The move can be seen as part of an ongoing munitions sustainment cycle rather than a standalone transfer. In February 2025, the United States had already approved a separate Israeli package that included 4,799 BLU-110A/B bomb bodies and 3,500 JDAM guidance kits for 1,000-pound bomb bodies. That earlier case showed Israel was already building or replenishing the guidance-and-warhead inventory needed to generate repeatable GBU-32-class precision strike capacity. The new emergency sale, therefore, appears aimed at maintaining volume in the warhead segment of that strike architecture during a high-tempo conflict, allowing Israel to preserve sortie generation and continue pressure on Iranian missile and air-defense networks without waiting for normal procurement timelines to catch up.

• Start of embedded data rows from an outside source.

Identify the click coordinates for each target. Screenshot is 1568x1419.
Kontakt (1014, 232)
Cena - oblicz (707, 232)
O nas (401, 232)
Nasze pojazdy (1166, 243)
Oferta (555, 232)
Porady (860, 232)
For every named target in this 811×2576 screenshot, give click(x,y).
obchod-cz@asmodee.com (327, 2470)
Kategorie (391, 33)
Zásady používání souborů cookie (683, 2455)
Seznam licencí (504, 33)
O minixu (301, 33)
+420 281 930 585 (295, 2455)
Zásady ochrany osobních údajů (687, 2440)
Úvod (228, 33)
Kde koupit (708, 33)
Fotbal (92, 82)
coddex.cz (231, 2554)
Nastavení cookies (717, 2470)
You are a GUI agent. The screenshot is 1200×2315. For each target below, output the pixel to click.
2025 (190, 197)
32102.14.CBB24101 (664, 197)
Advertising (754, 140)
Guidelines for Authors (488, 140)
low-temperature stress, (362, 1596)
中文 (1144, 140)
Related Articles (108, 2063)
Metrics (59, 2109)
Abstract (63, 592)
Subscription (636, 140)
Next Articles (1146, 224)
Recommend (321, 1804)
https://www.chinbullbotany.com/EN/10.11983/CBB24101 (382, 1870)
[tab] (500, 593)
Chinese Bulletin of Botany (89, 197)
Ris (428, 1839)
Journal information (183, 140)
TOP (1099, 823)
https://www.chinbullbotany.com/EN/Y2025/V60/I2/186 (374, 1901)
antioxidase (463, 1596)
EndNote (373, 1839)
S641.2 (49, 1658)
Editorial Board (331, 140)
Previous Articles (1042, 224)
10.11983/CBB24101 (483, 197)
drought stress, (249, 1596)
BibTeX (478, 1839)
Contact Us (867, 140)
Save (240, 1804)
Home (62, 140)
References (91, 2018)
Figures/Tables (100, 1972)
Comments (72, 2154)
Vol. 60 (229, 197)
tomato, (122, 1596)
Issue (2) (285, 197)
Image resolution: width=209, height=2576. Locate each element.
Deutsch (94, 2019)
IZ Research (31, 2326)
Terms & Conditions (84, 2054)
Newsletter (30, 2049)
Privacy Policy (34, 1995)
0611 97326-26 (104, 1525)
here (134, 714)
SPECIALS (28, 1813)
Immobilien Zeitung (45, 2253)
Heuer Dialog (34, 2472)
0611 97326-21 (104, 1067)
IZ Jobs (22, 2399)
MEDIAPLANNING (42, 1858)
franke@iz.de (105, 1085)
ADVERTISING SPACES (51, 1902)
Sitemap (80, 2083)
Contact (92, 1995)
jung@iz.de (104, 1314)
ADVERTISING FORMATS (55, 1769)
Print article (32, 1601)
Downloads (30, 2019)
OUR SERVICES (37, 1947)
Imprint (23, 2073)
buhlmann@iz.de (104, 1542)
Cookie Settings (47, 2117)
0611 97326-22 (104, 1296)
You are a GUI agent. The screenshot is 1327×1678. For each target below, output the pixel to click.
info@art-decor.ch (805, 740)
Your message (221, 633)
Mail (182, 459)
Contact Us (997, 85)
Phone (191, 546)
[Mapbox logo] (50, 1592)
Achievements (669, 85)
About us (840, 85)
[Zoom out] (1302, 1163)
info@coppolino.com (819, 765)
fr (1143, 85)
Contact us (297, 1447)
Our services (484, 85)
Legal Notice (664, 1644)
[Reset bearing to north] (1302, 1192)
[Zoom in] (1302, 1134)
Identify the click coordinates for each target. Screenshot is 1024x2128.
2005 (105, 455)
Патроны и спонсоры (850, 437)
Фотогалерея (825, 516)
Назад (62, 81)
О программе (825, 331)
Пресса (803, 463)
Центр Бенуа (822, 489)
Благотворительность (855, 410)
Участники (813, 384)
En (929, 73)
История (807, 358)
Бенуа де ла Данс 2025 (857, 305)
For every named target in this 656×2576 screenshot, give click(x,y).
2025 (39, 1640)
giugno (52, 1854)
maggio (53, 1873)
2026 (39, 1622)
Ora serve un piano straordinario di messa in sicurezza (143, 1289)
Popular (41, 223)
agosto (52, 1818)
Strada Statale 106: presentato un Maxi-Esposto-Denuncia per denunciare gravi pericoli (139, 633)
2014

The sale says as much about wartime logistics as it does about alliance politics. Washington is not sending Israel a wonder weapon that can, by itself, solve the hardest underground target problem inside Iran. It is sending a large quantity of a proven 1,000-pound bomb body that helps keep a modern air campaign functioning at scale. For Israel, that means more options for sustained suppression of missile forces, air-defense systems, storage sites, and military infrastructure across a wide target set. For the United States, the use of emergency authority signals that munition availability is being treated as an urgent operational variable in the Iran war, while the mix of stock transfers and contractor production underscores how quickly a regional air campaign can turn industrial capacity into frontline combat power.